Re: Flink long state TTL Concerns

Matthew Magsombol Fri, 20 Mar 2020 06:19:04 -0700

Gotcha, ok
Thanks! I think this is everything I need to know for now!
I can get around using thrift as a state data type by using generic flink
data type and upon read, I can convert to thrift data type to pass to my
sink.



On Fri, Mar 20, 2020 at 1:15 AM Andrey Zagrebin <azagre...@apache.org>
wrote:

> *Resources:*
>
> If you use heap state backend, the cleanup happens while processing
> records in the same thread so there is direct connection with the number of
> cores.
> If you use RocksDB state backend, extra cpus can be used by async
> compaction and should speed up the background cleanup.
>
> *Incremental cleanup semantics:*
>
> > if no access happens to that state
> This means no access to any key. Practically no data hits the pipeline and
> no processing happening. As mentioned, heap cleanup happens while
> processing records or accessing any state key, not necessary the key which
> needs cleanup.
>
> >  I want to make sure that those keys are eventually cleaned up without
> having to "read" from them.
> I think this should be ok for both backends. Just for heap, if the
> pipeline stalls then the cleanup is on hold as well.
>
> *Serialization*
>
> I am not a deep expert here and not sure I fully follow the problem.
> I would suggest to start another thread with more details to make it
> visible for other people as well.
>
> In general, what you see in docs about serializers is important for state
> as well.
> So you have to be aware which object you keep in state and exchange
> between operators and make sure they are serializable for Flink.
> Pay attention to migration if you want to evolve the types of your
> objects, it is not a trivial topic [1].
>
> Best,
> Andrey
>
> On Fri, Mar 20, 2020 at 9:39 AM Matthew Rafael Magsombol <
> raffy4...@gmail.com> wrote:
>
>> And another additional followup!
>> ( Sorry if there's a lot of followups! We've ran a flink consumer but
>> these are very basic consumers without state! ).
>>
>> Suppose I want to use a MapState[String, <Thrift_object>]...
>> in order to make that happen, following this link
>> https://ci.apache.org/projects/flink/flink-docs-release-1.10/dev/stream/state/custom_serialization.html
>>  should
>> suffice right?

- GIVEN DATA -
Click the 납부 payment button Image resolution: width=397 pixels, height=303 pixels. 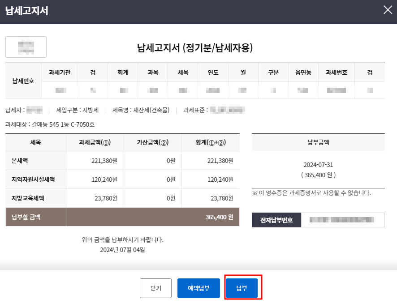pos(242,288)
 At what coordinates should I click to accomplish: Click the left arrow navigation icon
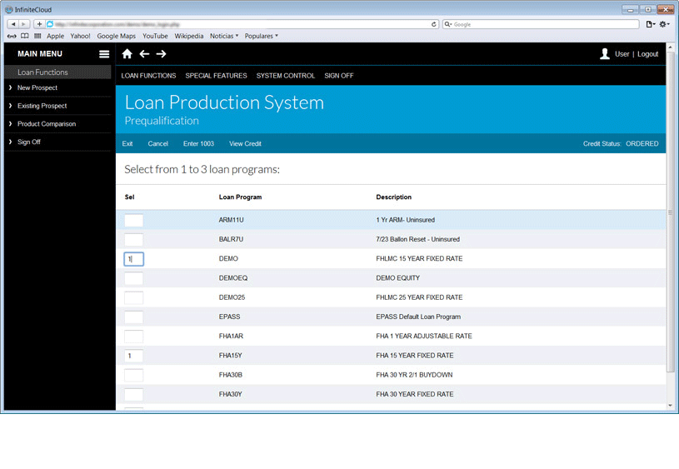coord(144,54)
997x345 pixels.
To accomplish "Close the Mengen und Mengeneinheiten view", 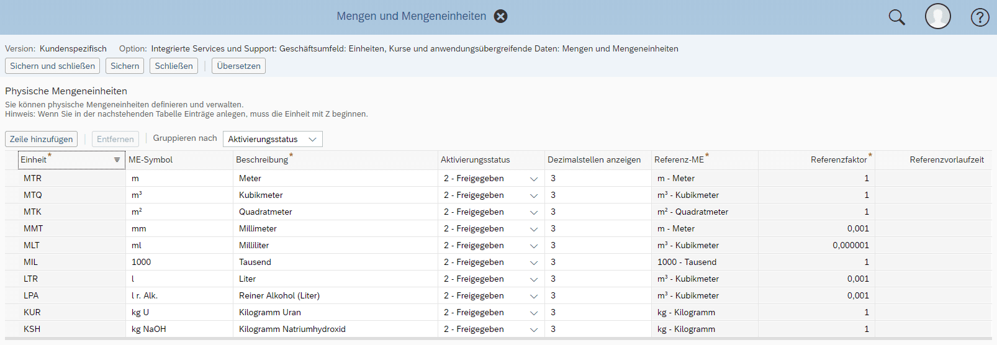I will (x=500, y=16).
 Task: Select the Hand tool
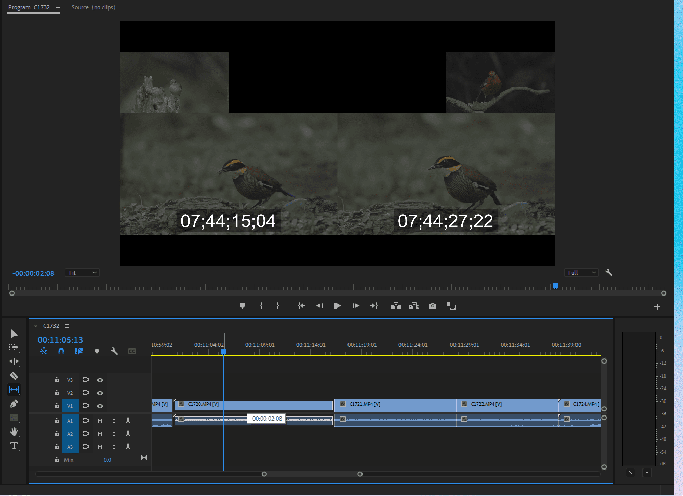14,432
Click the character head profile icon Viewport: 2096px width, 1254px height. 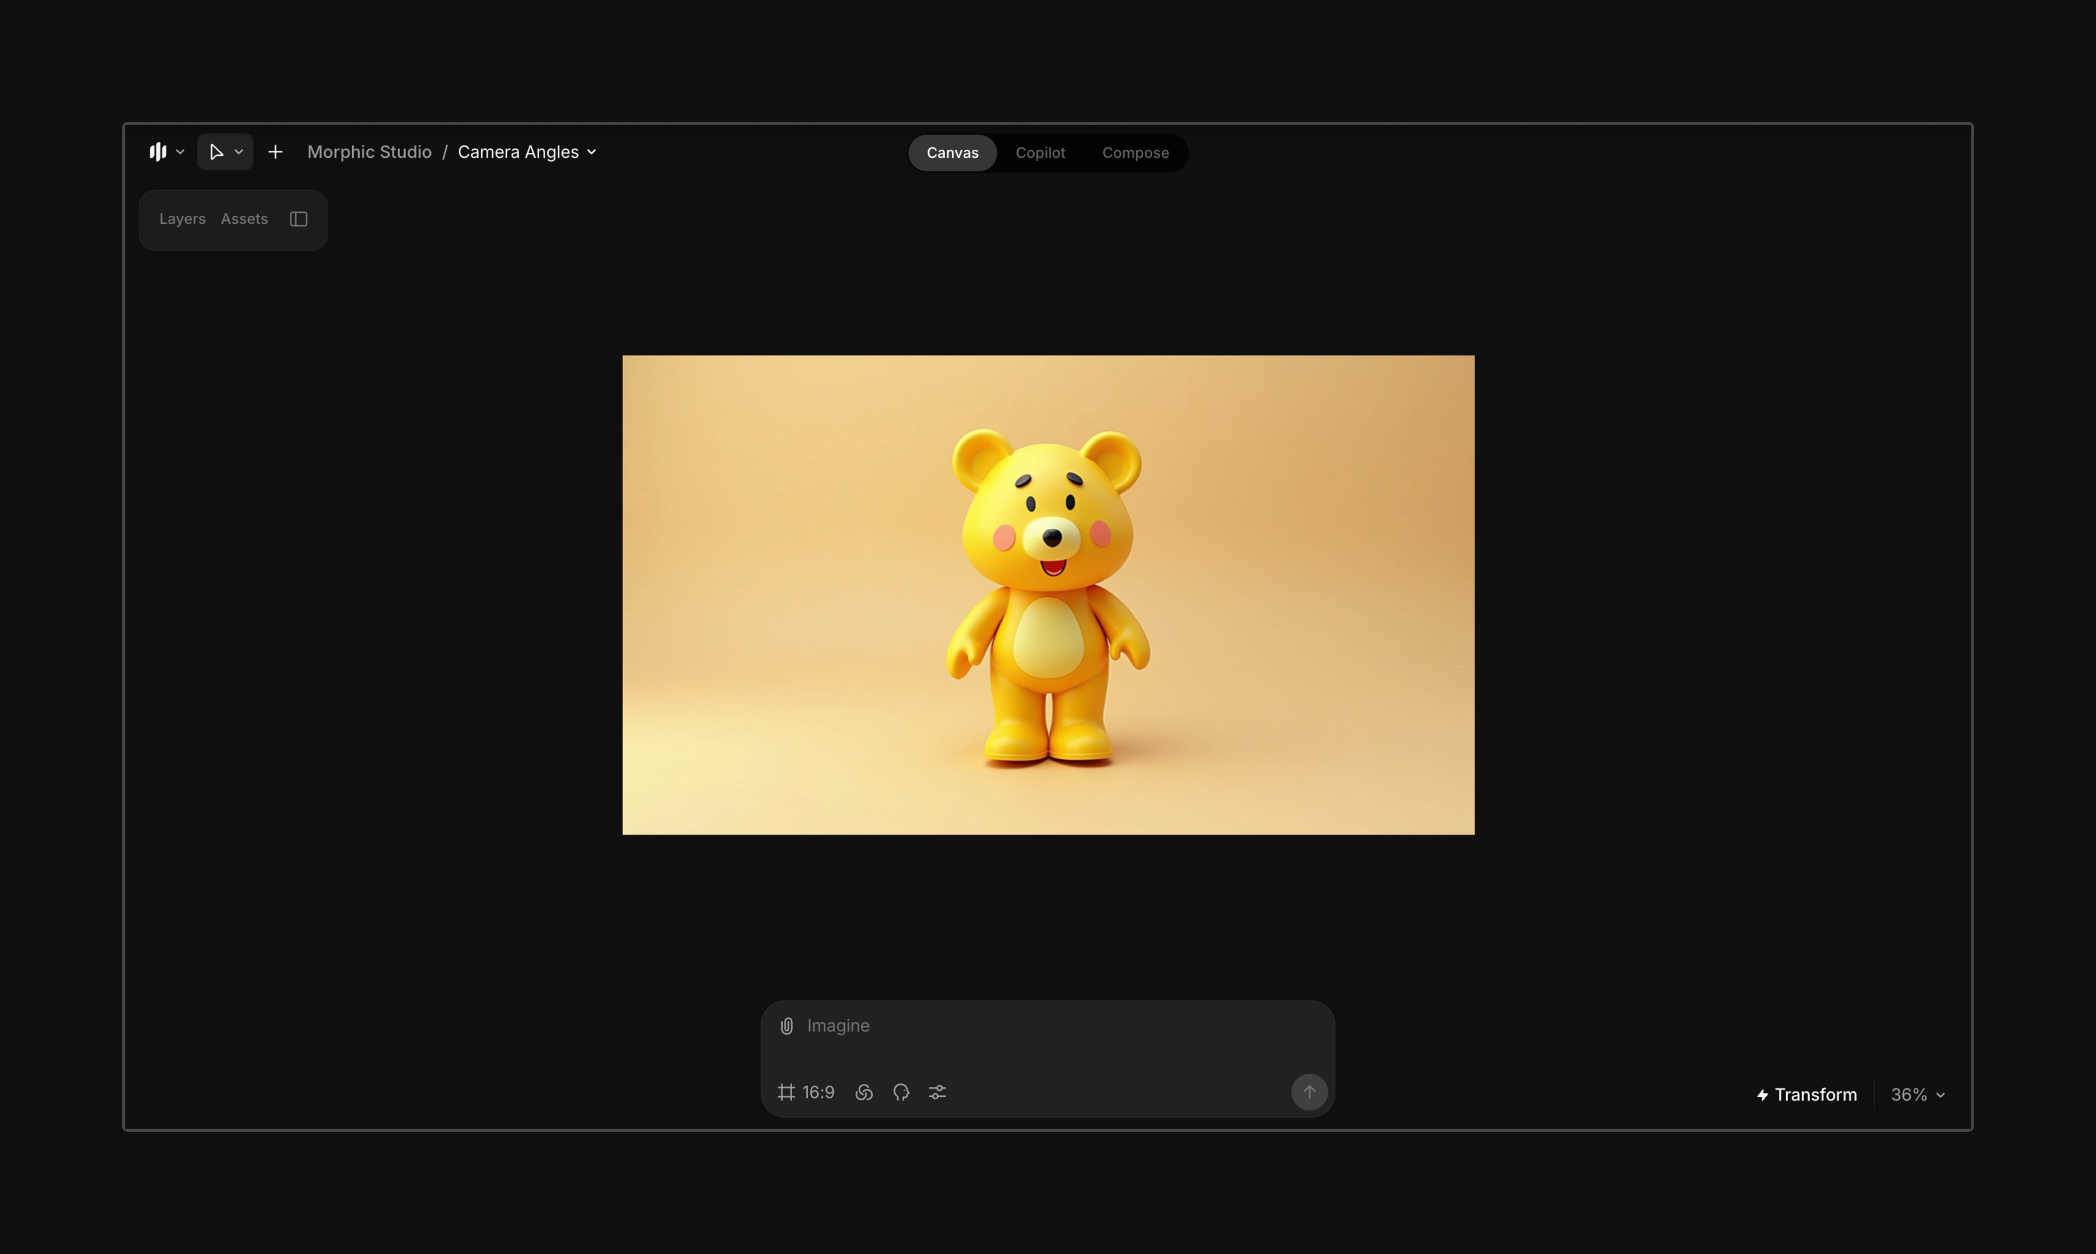coord(901,1093)
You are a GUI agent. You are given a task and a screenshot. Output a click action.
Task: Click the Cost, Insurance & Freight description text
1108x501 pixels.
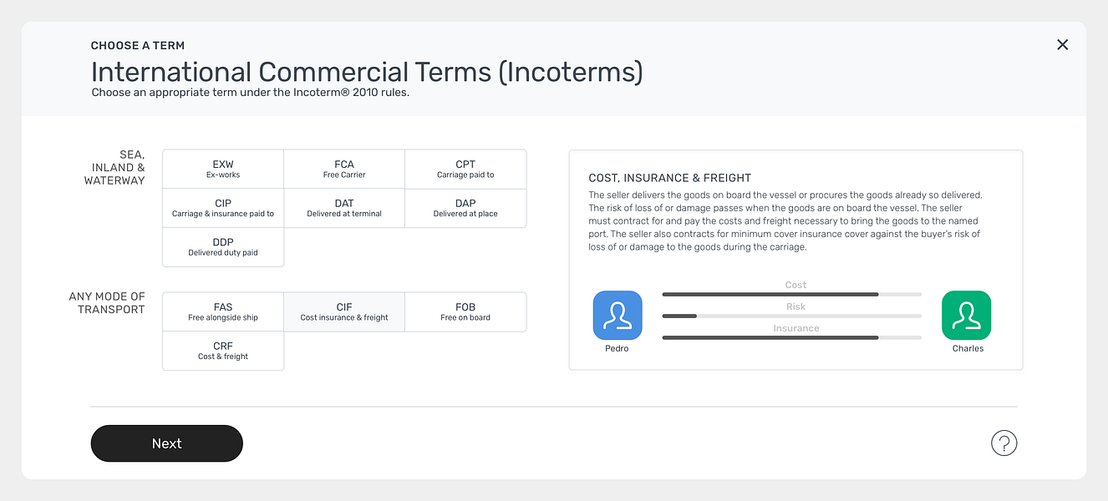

- DO THIS -
Answer these questions about the Flink state TTL thread:
1. With the heap state backend, when does state cleanup happen?
2. With the RocksDB state backend, what can extra CPUs be used for?
3. In the message beginning "Gotcha, ok", what approach is given for avoiding thrift as a state data type?

- SOLUTION -
1. It happens while records are being processed, in the same thread.
2. They can be used by async compaction, which should speed up the background cleanup.
3. Use a generic Flink data type, then convert it to the thrift data type on read and pass it to the sink.